** Document section **
- Opening Delimiter -
This is called pagenation.
Its kinda annoying, but it does prevent getting an unmanagable amount of data all at once.

So we will make a function to help with that:

function run_query_pagenated(endpoint, field, host="public.api.bsky.app"; query_params...)
    obj = run_query(endpoint, host="public.api.bsky.app"; query_params...)
    initial_vals = getproperty(obj, field)
    T = eltype(initial_vals)
    return Channel{T}(50, spawn=true) do ch  # get at most 50 at a time
        for x in getproperty(obj, field)
            put!(ch, x)
        end
        while haskey(obj, :cursor)
            new_query_params = Dict(query_params)
            new_query_params[:cursor] = obj.cursor
            obj = run_query(endpoint, host="public.api.bsky.app"; new_query_params...)
            for x in getproperty(obj, field)
                put!(ch, x)
            end
        end
    end
end

So this is some moderately sophisticated code.
All the sophistication though is in the Channel.
I have actually blogged about Channel’s back in 2017 but it was a pretty different language then.
In short, a Channel is a data-structure for asynchonous communication.
It is like a queue, that blocks (and yeilds control to another task/thread) when it is full and you try and add something, or when it is empty and you try and read something.
The do-block form (really the argument taking form) creates a new asynchonous task to run the contained code-on.
Which should fill the channel.
This task runs until control is yeilded (e.g. by being blocked by the Channel being full).
Once control is yeilded back to the task that created it the function returns the Channel object,
and later code can start consuming it.
Which it will do until it is closed (by the code-block exiting), or until it runs empty in which case this code will block, yeilding control back to the task thanywat was filling it, and so forth.
The spawn=true argument allows the task to run on a thread that didn’t create it, which means it could actually be being filled while it is being consumed, actual concurrency!
But even without that, this would achieve some parallelism as IO operations yield while network buffers are filled.

Anyway, lets see it work:

julia> first(run_query_pagenated("/xrpc/app.bsky.graph.getFollowers", :followers; actor="oxinabox.net"))
JSON3.Object{Vector{UInt8}, SubArray{UInt64, 1, Vector{UInt64}, Tuple{UnitRange{Int64}}, true}} with 7 entries:
  :did         => "did:plc:mj3tgpkknd7asmxvbom4putl"
  :handle ...

(Very fast)

then lets get a list together:

julia> followers = collect(run_query_pagenated("/xrpc/app.bsky.graph.getFollowers", :followers; actor="oxinabox.net"))
1977-element Vector{JSON3.Object}:
 {
           "did":...

(like 10 seconds)

Interesting it is still not quiet at full numbers, I am guessing this is to do with deleted or deactivated accounts.

Some basic analysis:

function profile_mentions(checker_fun, obj)
    for field in (:handle, :displayName, :description)
        haskey(obj, field) || continue
        if checker_fun(obj[field])
            return true
        end
    end
    return false
end

So let’s see how many profiles mention trans:

julia> trans_marker(str::AbstractString) = occursin(r"(\btrans\b)|⚧️"i, str)
trans_marker (generic function with 1 method)

julia> count(x->profile_mentions(trans_marker, x), followers)
533

Lets see how many mention JuliaLang

julia> julia_marker(str::AbstractString) = occursin(r"(\bjulialang\b)"i, str)
julia_marker (generic function with 1 method)

julia> count(x->profile_mentions(julia_marker, x), followers)
30

I can say with some confidence that both are under-estimates.
Especially the latter, perhaps for that I should compare to subscribers to the Julia feed or folks in the Julia starter pack.
For the former… building ways to reliably identify trans accounts on mass is a bad idea.

Conclusion

This has been an introduction to using the bluesky API from JuliaLang.
We have made a few helpers that let us more easily query it.
There are many many more API end points we didn’t touch.
I would like to go and use this to do post analystics.
E.g. workout what times I am posting, what times things are getting reacts, etc.
But it is late.
- Closing Delimiter -
** Records from a data source **
- Opening Delimiter -
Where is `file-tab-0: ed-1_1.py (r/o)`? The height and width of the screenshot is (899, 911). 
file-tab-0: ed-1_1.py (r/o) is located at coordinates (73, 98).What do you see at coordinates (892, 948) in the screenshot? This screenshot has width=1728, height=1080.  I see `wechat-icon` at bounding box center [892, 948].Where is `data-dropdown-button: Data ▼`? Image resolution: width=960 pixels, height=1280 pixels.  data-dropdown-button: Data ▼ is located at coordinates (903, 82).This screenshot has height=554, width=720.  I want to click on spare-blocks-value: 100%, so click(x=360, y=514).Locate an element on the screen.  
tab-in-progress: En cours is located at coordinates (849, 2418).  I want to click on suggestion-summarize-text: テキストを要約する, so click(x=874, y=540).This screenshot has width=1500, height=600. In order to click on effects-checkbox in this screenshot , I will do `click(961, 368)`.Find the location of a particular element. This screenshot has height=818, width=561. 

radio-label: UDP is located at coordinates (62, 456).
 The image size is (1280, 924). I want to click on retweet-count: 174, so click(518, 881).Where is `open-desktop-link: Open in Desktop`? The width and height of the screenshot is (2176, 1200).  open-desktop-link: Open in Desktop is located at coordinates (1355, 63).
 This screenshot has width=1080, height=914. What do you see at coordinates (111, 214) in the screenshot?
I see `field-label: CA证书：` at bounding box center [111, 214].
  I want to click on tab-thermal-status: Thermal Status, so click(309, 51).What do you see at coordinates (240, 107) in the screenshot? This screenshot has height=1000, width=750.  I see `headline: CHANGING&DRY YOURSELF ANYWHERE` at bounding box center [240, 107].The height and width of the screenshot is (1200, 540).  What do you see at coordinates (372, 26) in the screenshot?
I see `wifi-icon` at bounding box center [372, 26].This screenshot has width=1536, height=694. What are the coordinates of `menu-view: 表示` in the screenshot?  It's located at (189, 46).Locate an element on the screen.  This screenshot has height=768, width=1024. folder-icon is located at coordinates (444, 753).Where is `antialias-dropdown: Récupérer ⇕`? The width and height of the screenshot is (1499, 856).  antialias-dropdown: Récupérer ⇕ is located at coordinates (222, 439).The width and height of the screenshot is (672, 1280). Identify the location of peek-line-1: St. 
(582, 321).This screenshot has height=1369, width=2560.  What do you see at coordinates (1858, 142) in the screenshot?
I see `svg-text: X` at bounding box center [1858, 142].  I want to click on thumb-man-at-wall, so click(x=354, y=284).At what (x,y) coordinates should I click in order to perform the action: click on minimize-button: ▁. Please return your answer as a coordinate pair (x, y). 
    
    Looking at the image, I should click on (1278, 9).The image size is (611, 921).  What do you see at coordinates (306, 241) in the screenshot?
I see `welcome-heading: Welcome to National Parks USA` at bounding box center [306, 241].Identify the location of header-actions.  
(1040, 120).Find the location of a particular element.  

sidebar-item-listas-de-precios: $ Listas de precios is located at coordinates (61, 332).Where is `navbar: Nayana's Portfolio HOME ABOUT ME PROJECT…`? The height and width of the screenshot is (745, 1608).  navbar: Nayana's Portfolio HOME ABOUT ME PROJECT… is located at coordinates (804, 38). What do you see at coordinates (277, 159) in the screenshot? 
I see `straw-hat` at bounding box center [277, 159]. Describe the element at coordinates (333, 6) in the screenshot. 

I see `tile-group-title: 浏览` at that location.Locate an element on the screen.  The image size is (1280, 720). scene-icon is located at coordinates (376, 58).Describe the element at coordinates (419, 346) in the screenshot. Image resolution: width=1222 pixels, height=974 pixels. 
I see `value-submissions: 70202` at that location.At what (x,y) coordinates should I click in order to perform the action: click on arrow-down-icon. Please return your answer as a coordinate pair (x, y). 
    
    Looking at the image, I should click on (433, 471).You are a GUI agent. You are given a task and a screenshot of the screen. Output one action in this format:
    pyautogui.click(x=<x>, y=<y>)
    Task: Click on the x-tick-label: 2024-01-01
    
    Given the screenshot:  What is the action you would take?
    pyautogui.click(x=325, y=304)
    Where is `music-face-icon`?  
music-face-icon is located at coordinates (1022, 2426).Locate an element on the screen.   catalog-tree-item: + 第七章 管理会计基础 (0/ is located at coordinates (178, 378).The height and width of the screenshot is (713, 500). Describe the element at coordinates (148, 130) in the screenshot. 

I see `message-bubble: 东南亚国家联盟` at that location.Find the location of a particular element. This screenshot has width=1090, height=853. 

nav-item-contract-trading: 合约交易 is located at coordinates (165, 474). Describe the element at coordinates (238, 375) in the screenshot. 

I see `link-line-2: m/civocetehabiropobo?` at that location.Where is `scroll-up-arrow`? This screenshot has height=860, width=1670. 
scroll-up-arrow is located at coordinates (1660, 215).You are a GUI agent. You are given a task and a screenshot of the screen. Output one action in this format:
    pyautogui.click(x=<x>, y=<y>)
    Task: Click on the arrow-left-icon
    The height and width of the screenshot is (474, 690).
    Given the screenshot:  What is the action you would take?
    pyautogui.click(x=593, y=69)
- Closing Delimiter -
** Problem statement **
Please repeat the passage of the Bluesky API walkthrough that begins at the words "Especially the latter, perhaps" and stops after "easily query it.".

** Response to this exercise **
Especially the latter, perhaps for that I should compare to subscribers to the Julia feed or folks in the Julia starter pack.
For the former… building ways to reliably identify trans accounts on mass is a bad idea.

Conclusion

This has been an introduction to using the bluesky API from JuliaLang.
We have made a few helpers that let us more easily query it.